While investors have focused on S-REITs’ debt expiry profile to get a sense of the refinancing pressures that S-REITs face, DBS analysts say they are comforted that only about 5% and 17% of overall debt is to be refinanced in FY2023 and FY2024, respectively. With hedge ratios still remaining fairly high at close to 75%, the increase in interest rates is likely to be somewhat constrained, they add.

That said, the analysts also cast their eye on the $5 billion perpetual securities market, which has been an effective tool in the past few years for S-REIT managers to widen their capital structure by tapping fixed income-based investors who are lured by the higher yields compared to normal debt.

A key datapoint to watch is the reset dates or call dates for these perpetual securities, most of which will come up in 2024 to 2025, the analysts highlight. While most of the perpetual securities are expiring only from 2025 onwards, the analysts believe that interest rates then should be lower than the current levels. DBS’s sensitivity analysis shows that every 1% decline in base rates could reduce dilution of FY2025 DPUs by 1.1%.

With the risk of gearing inching higher in the face of possible asset devaluations and interest coverage ratio pressure, DBS analysts see S-REIT managers continuing to pursue deleveraging strategies through asset sales and potentially pursue equity raisings, if market conditions allow.

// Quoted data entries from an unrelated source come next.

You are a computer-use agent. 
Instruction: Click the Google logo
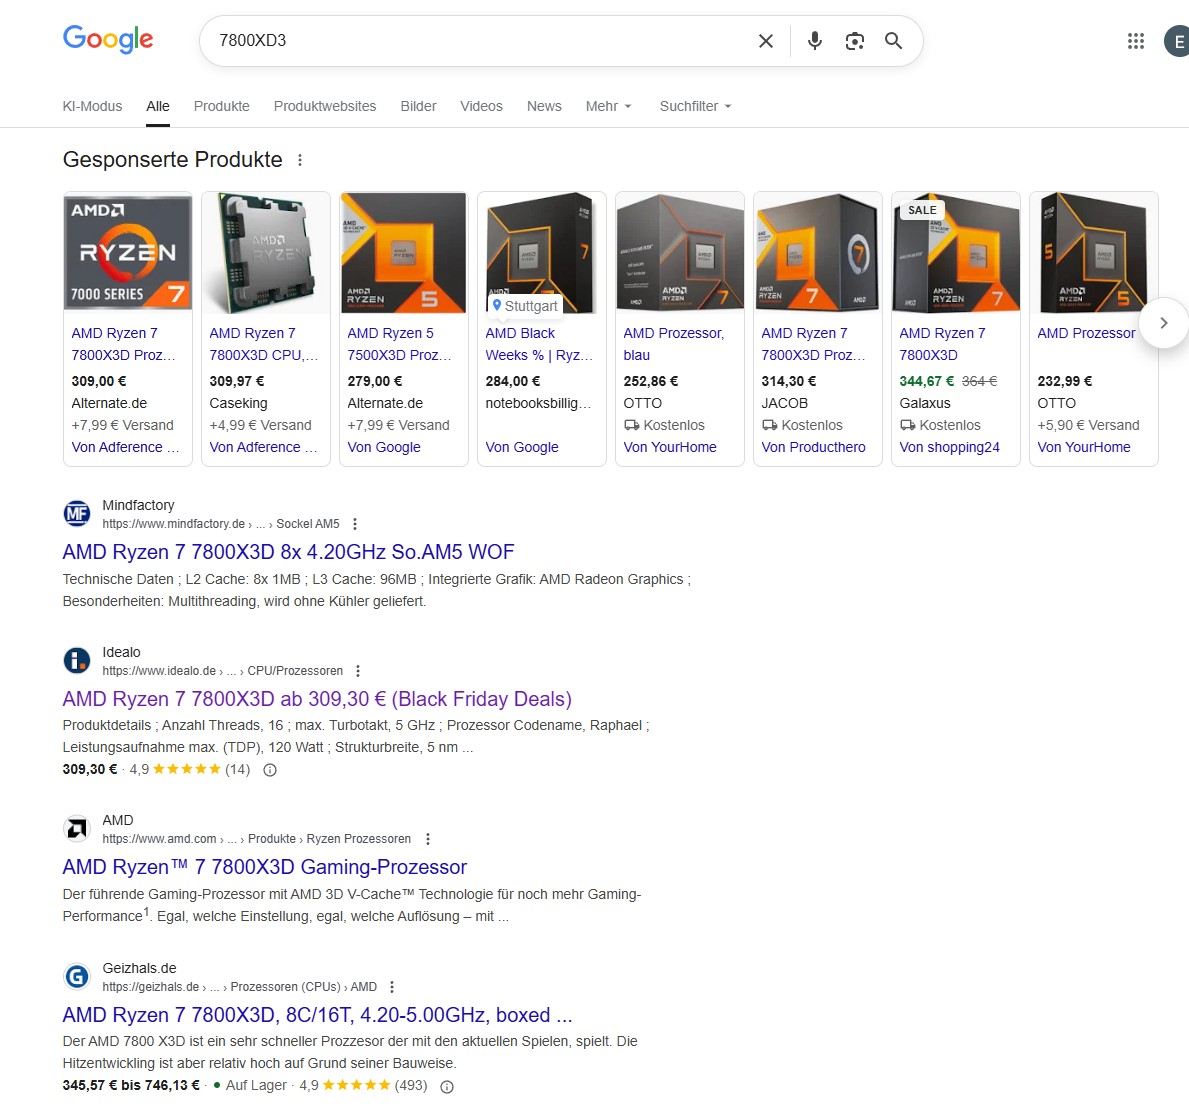point(108,39)
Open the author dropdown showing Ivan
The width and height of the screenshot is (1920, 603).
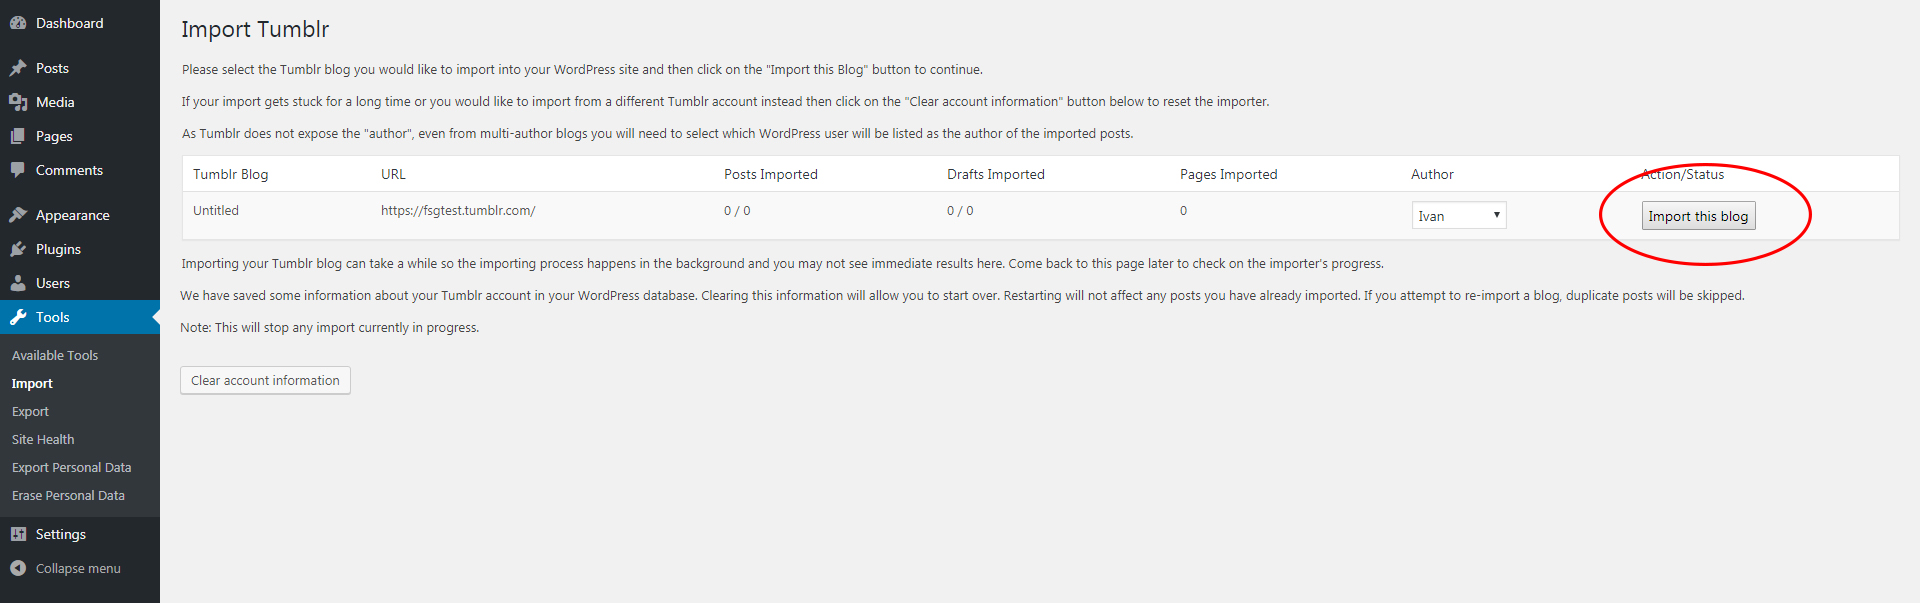[1458, 214]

The analysts believe that an equity fund raising may not be as dilutive as what the market perceived with high debt costs in the range of 4.5% to 5%. As such, they estimate that the “opportunity costs” between raising new equity and new debt has compressed to close to historically lows in 2023, suggesting that issuers, at the right market conditions, may look to tap equity markets to optimise their overall capital structure.